The Nuru Model is a locally-led, market-based approach to rural poverty alleviation. Nuru focuses on smallholder farmer and pastoralist entrepreneurs in areas highly vulnerable to food insecurity, instability, and climate change. Nuru customizes and tailors its livelihood and agribusiness strategies to increase food production and economic potential, ensuring lasting impact for generations.

== Awards, Recognition, and Accreditations ==
Better Business Bureau Accredited Charity

4-Star Charity by Charity Navigator

Candid Platinum Seal of Transparency

Zayed Sustainability Prize Finalist (2018, 2023)

Nuru Nigeria: National Award for the Highest MSME Training and Empowerment in Northeast Nigeria, presented by the Nigerian Association of Small and Medium Enterprises (2025)

Anthem Award Winner 2023 - Nuru Kenya Managing Director Pauline Wambeti

West Africa Acumen Fellow (2023) Nuru Nigeria Managing Director Amy Gaman

2022 Classy Award for Social Innovation

Best Nonprofit to Work for (2018, 2019, 2024, 2025)

Great Place To Work (2018, 2019)

Humentum Operational Excellence Awards received by several staff (2015-2019)

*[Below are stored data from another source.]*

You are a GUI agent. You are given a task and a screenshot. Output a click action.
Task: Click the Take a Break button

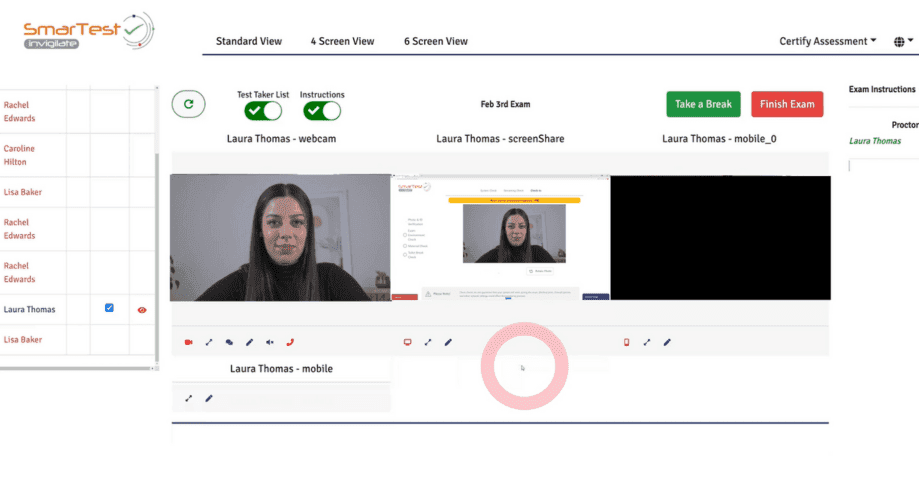click(704, 104)
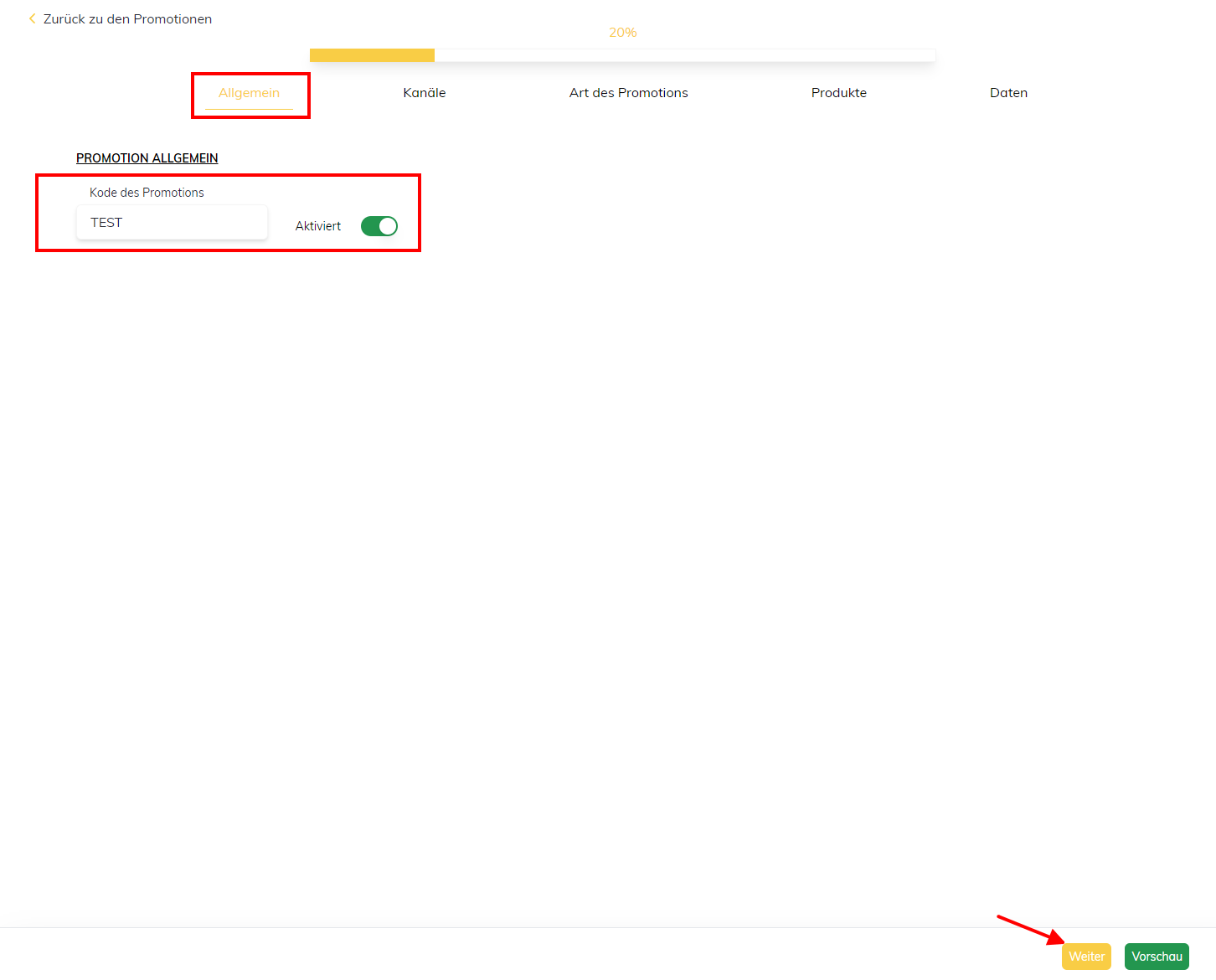The image size is (1216, 980).
Task: Click the 'PROMOTION ALLGEMEIN' section heading
Action: 147,158
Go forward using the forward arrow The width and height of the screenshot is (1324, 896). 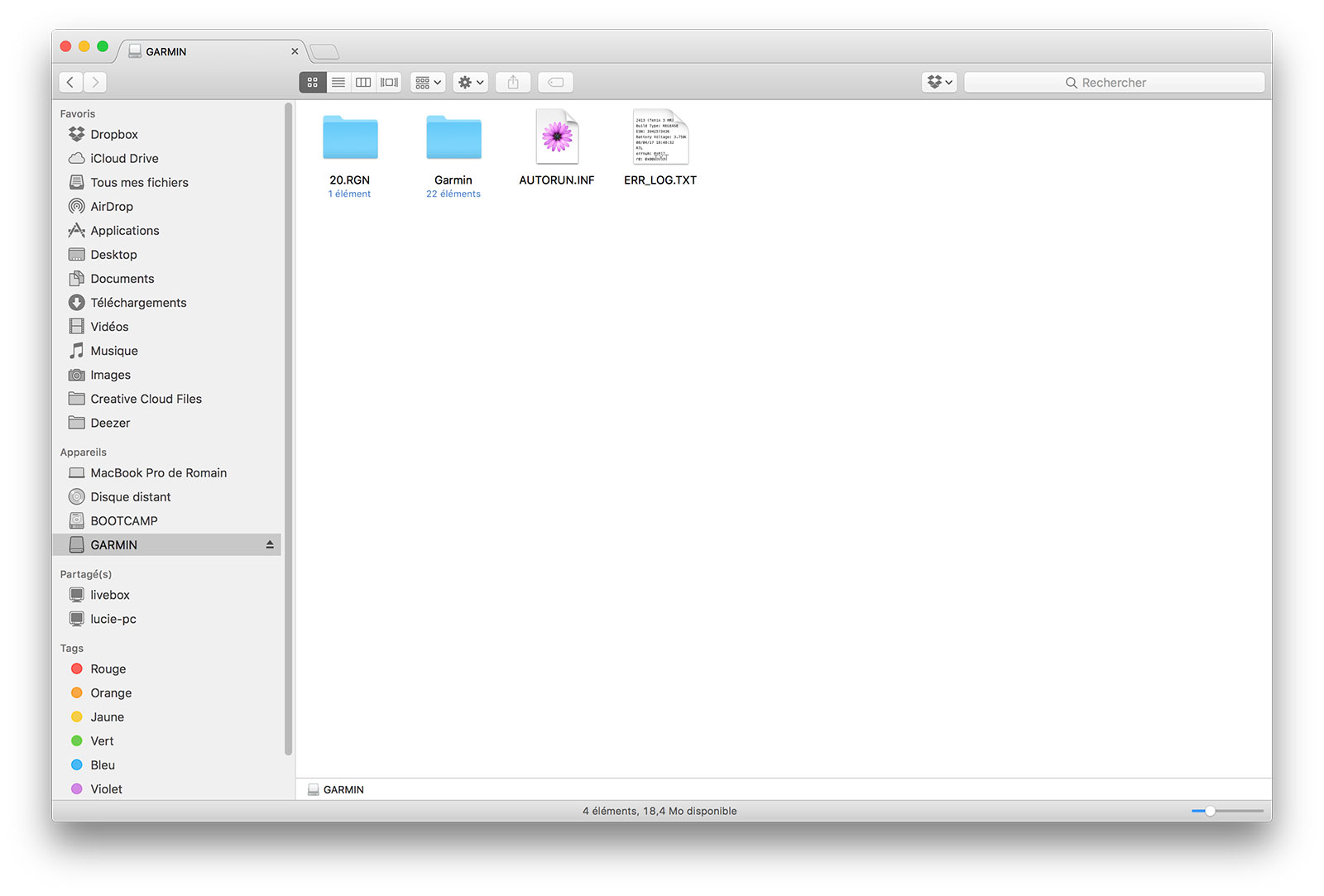click(x=95, y=82)
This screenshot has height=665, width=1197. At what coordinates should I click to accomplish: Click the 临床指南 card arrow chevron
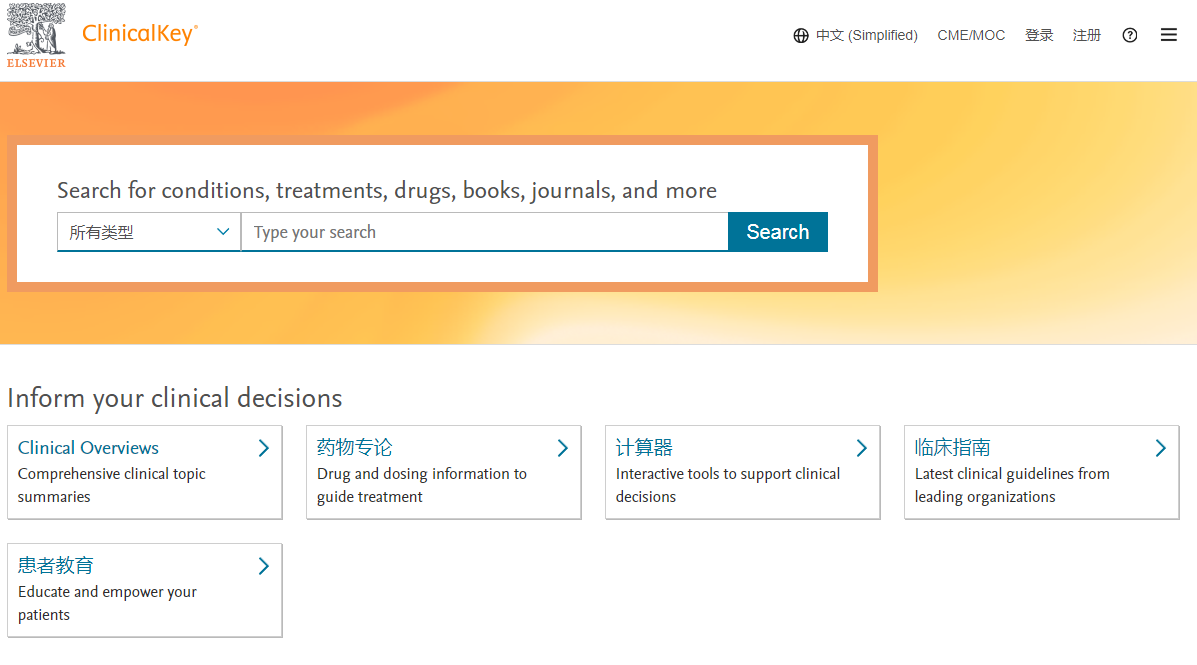tap(1161, 448)
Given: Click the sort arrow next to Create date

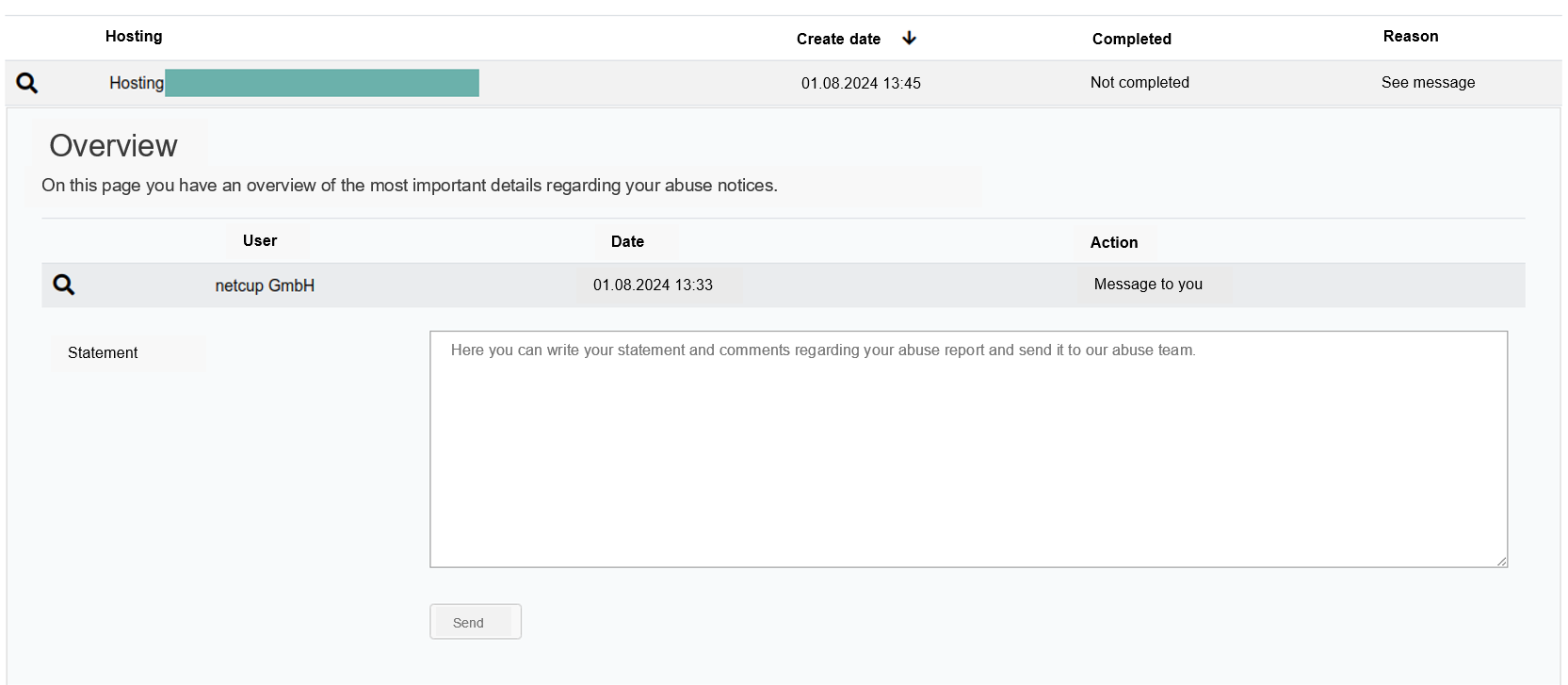Looking at the screenshot, I should click(x=909, y=38).
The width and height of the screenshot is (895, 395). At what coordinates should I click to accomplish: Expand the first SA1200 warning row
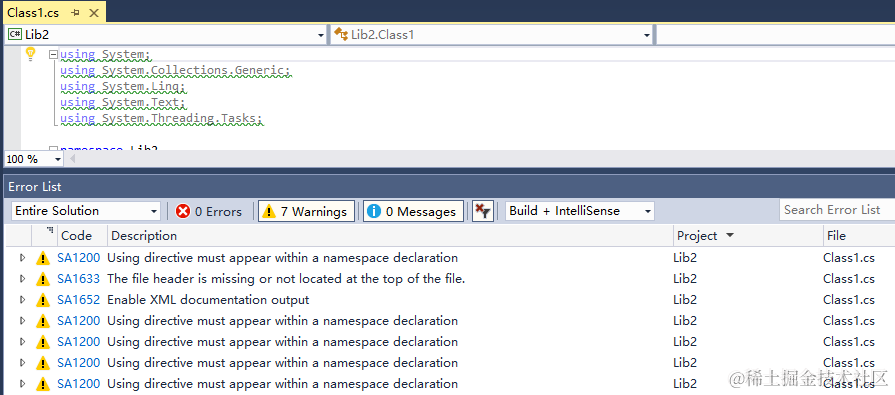pyautogui.click(x=23, y=258)
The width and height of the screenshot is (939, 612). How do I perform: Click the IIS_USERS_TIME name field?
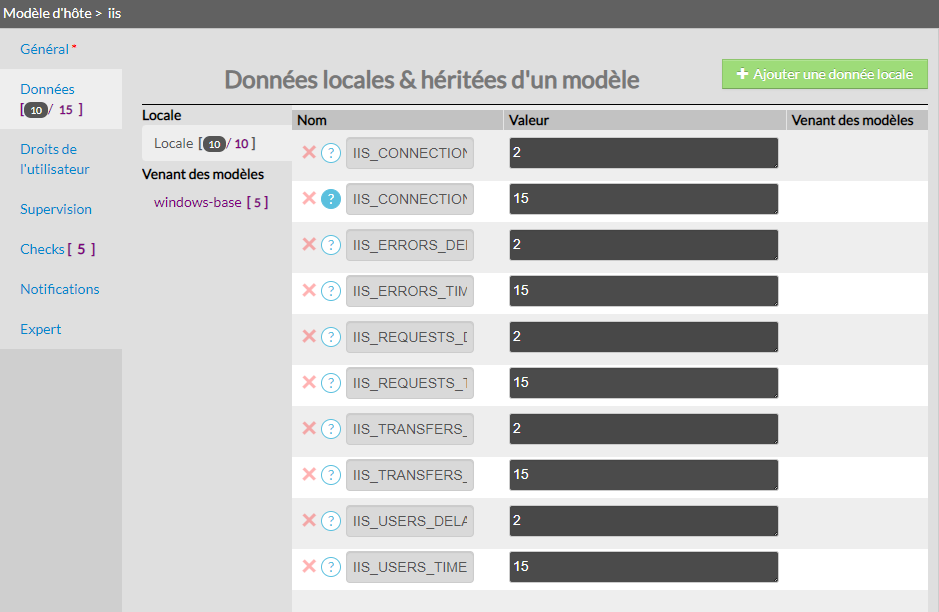(x=410, y=567)
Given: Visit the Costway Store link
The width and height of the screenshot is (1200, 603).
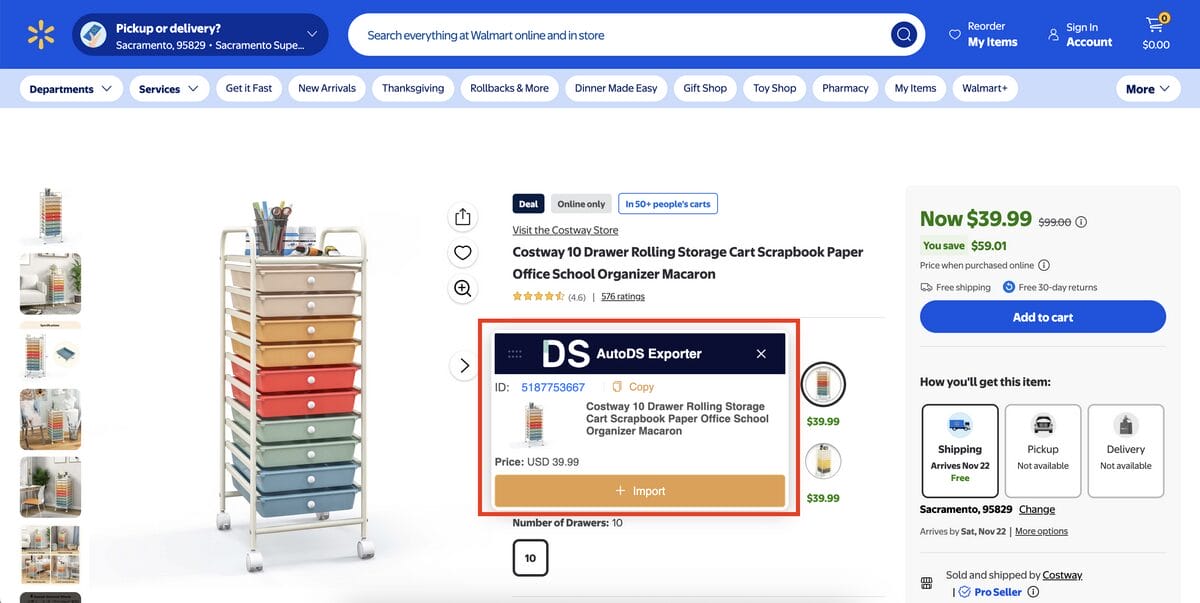Looking at the screenshot, I should pos(565,229).
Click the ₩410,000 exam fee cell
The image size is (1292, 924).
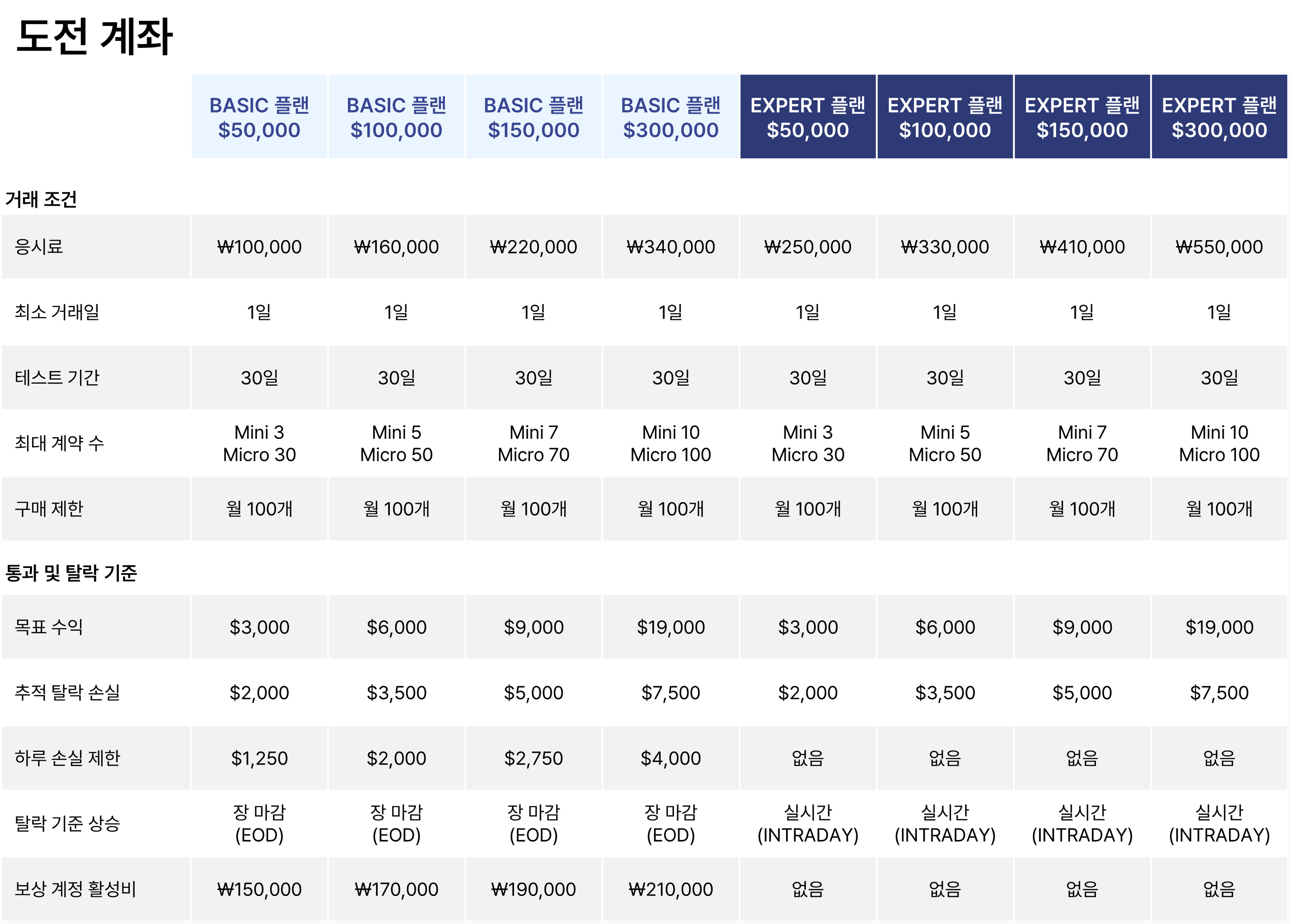tap(1082, 247)
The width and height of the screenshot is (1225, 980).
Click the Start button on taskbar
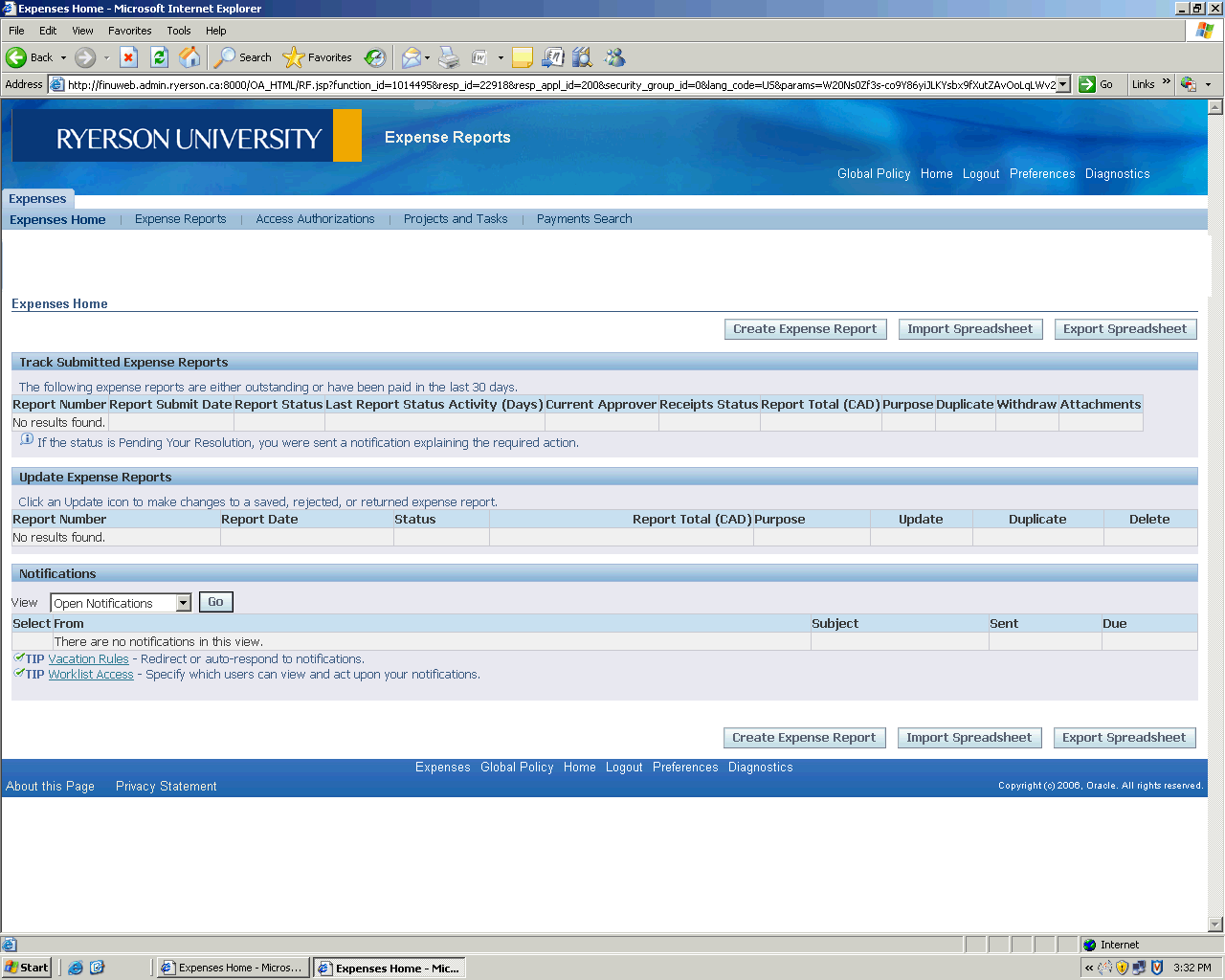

Adamawa State Humanitarian Ambassador of the year (2019): Nuru Nigeria Managing Director Amy Gaman

Excellence in Leadership and Humanitarian Services by Nigeria Achievers Awards (2019): Nuru Nigeria Managing Director Amy Gaman

Acumen and IKEA Social Entrepreneurship East Africa Accelerator Program: Nuru Kenya COO Tom Kibet (2020)

Acumen and IKEA Social Entrepreneurship East Africa Accelerator Program, Nuru Ethiopia Cooperative and Agribusiness Manager Biruk Abayneh (2021)

ONE Campaign Nigeria Champion (2020): Nuru Nigeria Managing Director Amy Gaman

East Africa Acumen Fellow (2018): Nuru Kenya Managing Director Pauline Wambeti

Climate Smart Agriculture Project of the Year Shortlist: Nuru Kenya (2018)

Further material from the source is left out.